Zahlreiche Besucher sind am 15.6.2008 der Einladung zum Sommerfest auf das Steinmüllergelände gefolgt. Ein buntes Programm bot vielfältige Attraktionen für alle Altersstufen. Beim Rundgang über das Gelände konnten sich die Besucher und auch die Vertreter der Politik ein Bild von den großen Veränderungen auf dem Steinmüllergelände machen.

Ein herzliches Willkommen


Nach der Begrüßung durch den Bürgermeister der Stadt Gummersbach Frank Helmenstein und den Landrat des Oberbergischen Kreises Hagen Jobi nahm der Technische Beigeordnete der Stadt Gummersbach Ulrich Stücker die Besucher mit auf einen virtuellen Rundflug über die Entwicklungsfläche. Interessiert folgten die Besucher der Präsentation, die den Entwicklungsprozess in den letzten vier Jahren darstellte.

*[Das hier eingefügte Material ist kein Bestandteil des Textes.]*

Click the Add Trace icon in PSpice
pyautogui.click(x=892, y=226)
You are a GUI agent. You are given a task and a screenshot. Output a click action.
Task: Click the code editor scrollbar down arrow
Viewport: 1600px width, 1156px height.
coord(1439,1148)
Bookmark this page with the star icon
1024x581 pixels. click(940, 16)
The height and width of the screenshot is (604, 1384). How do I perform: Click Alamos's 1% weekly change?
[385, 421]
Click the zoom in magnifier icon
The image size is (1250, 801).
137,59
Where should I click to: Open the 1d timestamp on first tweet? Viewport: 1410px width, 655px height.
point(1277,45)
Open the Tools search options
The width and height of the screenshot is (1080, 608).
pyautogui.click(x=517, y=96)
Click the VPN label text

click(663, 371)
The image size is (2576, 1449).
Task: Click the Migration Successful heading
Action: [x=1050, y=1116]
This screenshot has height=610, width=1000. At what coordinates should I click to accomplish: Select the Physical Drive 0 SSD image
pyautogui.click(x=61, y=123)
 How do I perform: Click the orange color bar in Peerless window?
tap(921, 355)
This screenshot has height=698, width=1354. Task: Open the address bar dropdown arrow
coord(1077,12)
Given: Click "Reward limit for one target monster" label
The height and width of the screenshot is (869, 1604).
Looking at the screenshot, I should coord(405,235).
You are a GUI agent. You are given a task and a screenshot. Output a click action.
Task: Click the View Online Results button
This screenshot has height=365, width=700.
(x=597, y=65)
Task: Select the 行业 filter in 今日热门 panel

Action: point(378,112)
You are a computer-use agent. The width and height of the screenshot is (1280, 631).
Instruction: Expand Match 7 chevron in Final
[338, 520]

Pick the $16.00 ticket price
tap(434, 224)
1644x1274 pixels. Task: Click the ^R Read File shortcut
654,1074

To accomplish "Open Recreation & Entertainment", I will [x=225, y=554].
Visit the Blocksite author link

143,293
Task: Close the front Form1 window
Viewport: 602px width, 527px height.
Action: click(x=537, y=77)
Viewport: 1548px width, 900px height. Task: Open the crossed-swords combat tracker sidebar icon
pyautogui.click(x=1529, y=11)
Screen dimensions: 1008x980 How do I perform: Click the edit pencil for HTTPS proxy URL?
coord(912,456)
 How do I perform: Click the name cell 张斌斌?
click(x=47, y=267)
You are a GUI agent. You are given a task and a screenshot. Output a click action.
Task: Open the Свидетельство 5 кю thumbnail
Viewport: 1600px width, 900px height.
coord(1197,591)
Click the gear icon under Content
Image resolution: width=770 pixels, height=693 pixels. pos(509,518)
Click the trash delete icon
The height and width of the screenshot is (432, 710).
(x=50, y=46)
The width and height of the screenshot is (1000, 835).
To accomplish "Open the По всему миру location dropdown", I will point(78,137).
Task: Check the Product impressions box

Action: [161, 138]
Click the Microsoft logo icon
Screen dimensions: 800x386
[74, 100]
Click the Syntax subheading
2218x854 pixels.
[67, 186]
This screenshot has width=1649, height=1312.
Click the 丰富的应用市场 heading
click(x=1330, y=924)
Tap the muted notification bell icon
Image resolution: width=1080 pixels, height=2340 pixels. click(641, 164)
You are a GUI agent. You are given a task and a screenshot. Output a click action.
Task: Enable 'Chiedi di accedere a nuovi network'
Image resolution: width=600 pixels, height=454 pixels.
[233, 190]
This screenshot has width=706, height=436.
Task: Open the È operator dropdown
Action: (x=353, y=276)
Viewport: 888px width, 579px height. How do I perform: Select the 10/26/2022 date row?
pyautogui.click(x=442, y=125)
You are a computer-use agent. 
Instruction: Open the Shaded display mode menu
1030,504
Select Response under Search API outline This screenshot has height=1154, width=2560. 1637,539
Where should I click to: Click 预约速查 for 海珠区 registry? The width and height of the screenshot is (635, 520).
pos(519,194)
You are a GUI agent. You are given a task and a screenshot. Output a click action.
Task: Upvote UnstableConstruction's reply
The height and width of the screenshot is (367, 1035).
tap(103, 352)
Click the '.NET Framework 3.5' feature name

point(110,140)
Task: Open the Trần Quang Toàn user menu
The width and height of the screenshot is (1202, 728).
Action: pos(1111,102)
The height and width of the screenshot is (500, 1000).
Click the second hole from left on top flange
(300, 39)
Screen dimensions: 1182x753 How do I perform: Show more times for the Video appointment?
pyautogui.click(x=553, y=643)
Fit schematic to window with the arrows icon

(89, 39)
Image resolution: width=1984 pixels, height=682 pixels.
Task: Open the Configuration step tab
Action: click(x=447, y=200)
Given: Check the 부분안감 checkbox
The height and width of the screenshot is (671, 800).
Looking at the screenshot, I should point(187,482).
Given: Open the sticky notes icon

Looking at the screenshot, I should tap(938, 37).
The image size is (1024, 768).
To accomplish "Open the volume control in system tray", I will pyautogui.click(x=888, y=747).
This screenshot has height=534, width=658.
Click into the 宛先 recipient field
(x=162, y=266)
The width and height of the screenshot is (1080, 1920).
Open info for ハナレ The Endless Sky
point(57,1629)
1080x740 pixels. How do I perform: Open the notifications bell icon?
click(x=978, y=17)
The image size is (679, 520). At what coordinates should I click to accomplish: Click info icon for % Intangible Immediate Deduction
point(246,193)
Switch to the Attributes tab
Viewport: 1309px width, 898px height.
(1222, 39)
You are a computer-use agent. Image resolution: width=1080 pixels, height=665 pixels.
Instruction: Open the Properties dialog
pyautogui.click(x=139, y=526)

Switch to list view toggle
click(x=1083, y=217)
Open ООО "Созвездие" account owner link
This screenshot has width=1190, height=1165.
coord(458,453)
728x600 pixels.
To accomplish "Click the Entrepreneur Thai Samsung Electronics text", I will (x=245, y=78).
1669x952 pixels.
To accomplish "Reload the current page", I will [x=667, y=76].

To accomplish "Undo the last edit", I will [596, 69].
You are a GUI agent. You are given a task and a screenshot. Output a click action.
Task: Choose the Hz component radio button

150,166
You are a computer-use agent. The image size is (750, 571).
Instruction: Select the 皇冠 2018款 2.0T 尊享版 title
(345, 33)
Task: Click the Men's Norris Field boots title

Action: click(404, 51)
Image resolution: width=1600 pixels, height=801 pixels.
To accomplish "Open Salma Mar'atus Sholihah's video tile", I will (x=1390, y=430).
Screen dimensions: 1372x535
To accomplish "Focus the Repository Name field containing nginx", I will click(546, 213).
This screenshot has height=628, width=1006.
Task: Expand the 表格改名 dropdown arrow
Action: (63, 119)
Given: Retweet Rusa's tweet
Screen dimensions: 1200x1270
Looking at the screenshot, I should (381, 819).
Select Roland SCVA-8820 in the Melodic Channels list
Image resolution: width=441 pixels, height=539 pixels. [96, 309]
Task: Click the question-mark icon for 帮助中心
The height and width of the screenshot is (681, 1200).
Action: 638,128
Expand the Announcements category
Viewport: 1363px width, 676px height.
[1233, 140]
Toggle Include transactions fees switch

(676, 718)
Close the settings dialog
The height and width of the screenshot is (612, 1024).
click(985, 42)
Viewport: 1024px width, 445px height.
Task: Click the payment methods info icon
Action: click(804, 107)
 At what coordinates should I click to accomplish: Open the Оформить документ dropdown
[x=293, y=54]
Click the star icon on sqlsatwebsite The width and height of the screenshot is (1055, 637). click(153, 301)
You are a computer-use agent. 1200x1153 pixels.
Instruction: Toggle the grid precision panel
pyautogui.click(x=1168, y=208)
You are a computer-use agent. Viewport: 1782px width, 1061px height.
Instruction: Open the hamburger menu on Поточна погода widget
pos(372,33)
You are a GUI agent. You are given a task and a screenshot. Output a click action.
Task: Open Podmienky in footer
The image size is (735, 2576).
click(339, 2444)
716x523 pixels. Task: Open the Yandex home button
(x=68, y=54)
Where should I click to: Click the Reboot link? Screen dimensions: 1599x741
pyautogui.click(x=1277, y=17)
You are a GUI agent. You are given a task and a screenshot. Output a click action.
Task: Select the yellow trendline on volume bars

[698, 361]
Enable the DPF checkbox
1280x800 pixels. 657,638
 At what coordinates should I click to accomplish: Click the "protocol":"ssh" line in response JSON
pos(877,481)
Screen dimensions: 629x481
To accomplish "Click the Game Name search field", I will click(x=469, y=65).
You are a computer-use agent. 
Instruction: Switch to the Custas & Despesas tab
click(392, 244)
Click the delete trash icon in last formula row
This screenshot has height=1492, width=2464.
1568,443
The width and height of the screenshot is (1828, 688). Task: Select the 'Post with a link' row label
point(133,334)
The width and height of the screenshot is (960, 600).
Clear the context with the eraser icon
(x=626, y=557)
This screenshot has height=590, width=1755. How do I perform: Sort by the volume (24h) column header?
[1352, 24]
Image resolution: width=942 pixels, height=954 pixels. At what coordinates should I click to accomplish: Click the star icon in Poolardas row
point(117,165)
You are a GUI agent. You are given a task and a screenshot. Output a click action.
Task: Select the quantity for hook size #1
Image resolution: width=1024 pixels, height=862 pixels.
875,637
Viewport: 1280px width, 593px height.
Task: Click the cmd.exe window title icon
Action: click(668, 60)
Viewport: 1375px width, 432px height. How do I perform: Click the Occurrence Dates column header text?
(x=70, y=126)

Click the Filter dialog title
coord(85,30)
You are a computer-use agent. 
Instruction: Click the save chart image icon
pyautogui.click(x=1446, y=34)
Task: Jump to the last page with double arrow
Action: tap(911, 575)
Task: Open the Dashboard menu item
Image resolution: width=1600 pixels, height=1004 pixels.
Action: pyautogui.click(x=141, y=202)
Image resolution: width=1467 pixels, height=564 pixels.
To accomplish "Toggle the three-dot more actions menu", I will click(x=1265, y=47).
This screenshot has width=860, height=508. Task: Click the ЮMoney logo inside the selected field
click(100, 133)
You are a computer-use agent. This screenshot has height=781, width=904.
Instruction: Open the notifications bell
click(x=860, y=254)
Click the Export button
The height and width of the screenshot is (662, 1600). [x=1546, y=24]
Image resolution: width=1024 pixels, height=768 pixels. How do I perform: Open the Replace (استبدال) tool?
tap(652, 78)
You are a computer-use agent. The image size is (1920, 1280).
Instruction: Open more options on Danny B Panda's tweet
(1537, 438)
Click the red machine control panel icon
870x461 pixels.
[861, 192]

Minister Oliver Wittke im Gespräch


In der anschließenden Gesprächsrunde mit dem Minister für Bauen und Verkehr des Landes Nordrhein-Westfalen Oliver Wittke, dem Landrat des Rheinisch-Bergischen Kreises Rolf Menzel und dem Geschäftsführer der Regionale 2010 Agentur Dr. Reimar Molitor wurde über Entwicklungen auf dem Steinmüllergelände gesprochen.
Der Minister zeigte sich beeindruckt von dem Gummersbacher Projekt: "Industriebrachen gibt es viele in NRW. Aber das gleichzeitig alte Hallen abgerissen werden und auf der anderen Seite schon Neues entsteht, das habe ich so noch nicht gesehen. Gummersbach ist ein leuchtendes Beispiel für unser ganzes Land", betonte Wittke weiter und versprach: "Dafür, dass dieses Projekt bekannt wird, werde ich persönlich sorgen."
Im Gespräch wurde auch herausgestellt, welch hohe Identifikation die Gummersbacher Bürgerinnen und Bürger mit dem Projekt :steinmüllergelände beweisen. Auch aus diesem Grund werde es als sinnvoll erachtet, die Halle 32 zu restaurieren und als Veranstaltungsort zu nutzen.
Mit dem Bundestagsabgeordneten Klaus-Peter Flosbach, den Landtagsabgeordneten Peter Biesenbach, Dr. Gero Karthaus und Bodo Löttgen konnten weitere prominente Vertreter der Politik auf dem Projekttag begrüßt werden.

Rundgang mit Spatenstich

Beim anschließenden Rundgang über das Gelände konnten sich die Besucher von den Baufortschritten überzeugen. Mit dem Spatenstich für die neue Zentrale der Firma Ferchau Engeneering fand die erste Baumaßnahme eines privaten Investors auf dem Steinmüllergelände ihren symbolischen Anfang. „Das neue Gebäude symbolisiert das erfolgreiche Wachstum unseres Unternehmens in den vergangenen Jahren. Die Investitionen kommen nicht nur dem Standort Gummersbach zugute, sondern spielen auch eine wesentliche Rolle im Rahmen der weiteren Entwicklungspläne von Ferchau Engeneering.“, kommentierte Frank Ferchau.
Auch der neu gestaltete Südpark vor den Gebäuden der Fachhochschule wurde von den Besuchern in Augenschein genommen. Viel Beachtung fanden zudem der neue Kreisverkehr an der Rospestraße, der künftig mit einem glühendem Steinmüller-Schriftzug auf das Gelände aufmerksam macht, sowie der neu gestaltete Eingangsbereich am Nordtor.

Sommerfest


Ab 11.30 Uhr zogen die vielfältigen Attraktionen des Sommerfests die Besucher in ihren Bann. Das abwechslungsreiche Programm bot für Groß und Klein zahlreiche Attraktionen. So konnten z.B. die Kinder auf Oberbergs größter Kinderbaustelle des Jugendamtes der Stadt Gummersbach aktiv werden, Stelzenläufer bewundern und sich anschließend im „Bauwagencafe“ erfrischen. Auf Europas größtem Kletterturm oder im Personenkorb eines Autokranes konnte man das Gelände aus der Vogelperspektive erkunden. Staunen erregte die Demonstration eines der größten Abrissgeräte in ganz Deutschland.
Auch das bunte Rahmenprogramm mit dem Auftritt der Steinmüller-Chöre über die Ausstellung der Steinmüller-Sammlung aus dem Archiv des Bürgervereins bis hin zur Modenschau kam bei den Besuchern gut an.

Ausstellung zum Stand der Planungen


Über die nächsten Entwicklungsschritte auf dem Steinmüllergelände sowie die bereits erfolgreich am Standort tätigen Mieter informierte eine Ausstellung in der Halle 32. Sie beantwortete viele Fragen der interessierten Bürgerinnen und Bürger zu den künftigen Entwicklungen, wie auch zu dem Strukturprogramm „Regionale 2010“ und zu den städtebaulichen Schwerpunktprojekten der übrigen kreisfreien Städte und Landkreise.

Die Besucher sowie alle Beteiligten konnten am Abend ein durchweg positives Fazit ziehen – der Projekttag auf dem Steinmüllergelände scheint eine feste Position im Kalender der Gummersbacher zu werden.